Doubly Robust Off-Policy Learning on Low-Dimensional Manifolds by Deep Neural Networks
Minshuo Chen, Hao Liu, Wenjing Liao, Tuo Zhao

TL;DR
This paper provides theoretical guarantees for deep neural networks in causal inference, showing they adapt to low-dimensional structures in high-dimensional data and achieve fast convergence rates in off-policy learning.
Contribution
It establishes nonasymptotic regret bounds for deep neural networks in causal inference on low-dimensional manifolds, bridging theory and practice.
Findings
Deep neural networks adapt to low-dimensional structures.
Fast convergence rates depend on intrinsic manifold dimension.

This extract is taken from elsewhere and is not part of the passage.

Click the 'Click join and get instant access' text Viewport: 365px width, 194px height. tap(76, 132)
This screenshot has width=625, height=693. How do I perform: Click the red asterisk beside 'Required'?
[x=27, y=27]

Results cover both finite and continuous action spaces.
Abstract
Causal inference explores the causation between actions and the consequent rewards on a covariate set. Recently deep learning has achieved a remarkable performance in causal inference, but existing statistical theories cannot well explain such an empirical success, especially when the covariates are high-dimensional. Most theoretical results in causal inference are asymptotic, suffer from the curse of dimensionality, and only work for the finite-action scenario. To bridge such a gap between theory and practice, this paper studies doubly robust off-policy learning by deep neural networks. When the covariates lie on a low-dimensional manifold, we prove nonasymptotic regret bounds, which converge at a fast rate depending on the intrinsic dimension of the manifold. Our results cover both the finite- and continuous-action scenarios. Our theory shows that deep neural networks are adaptive to…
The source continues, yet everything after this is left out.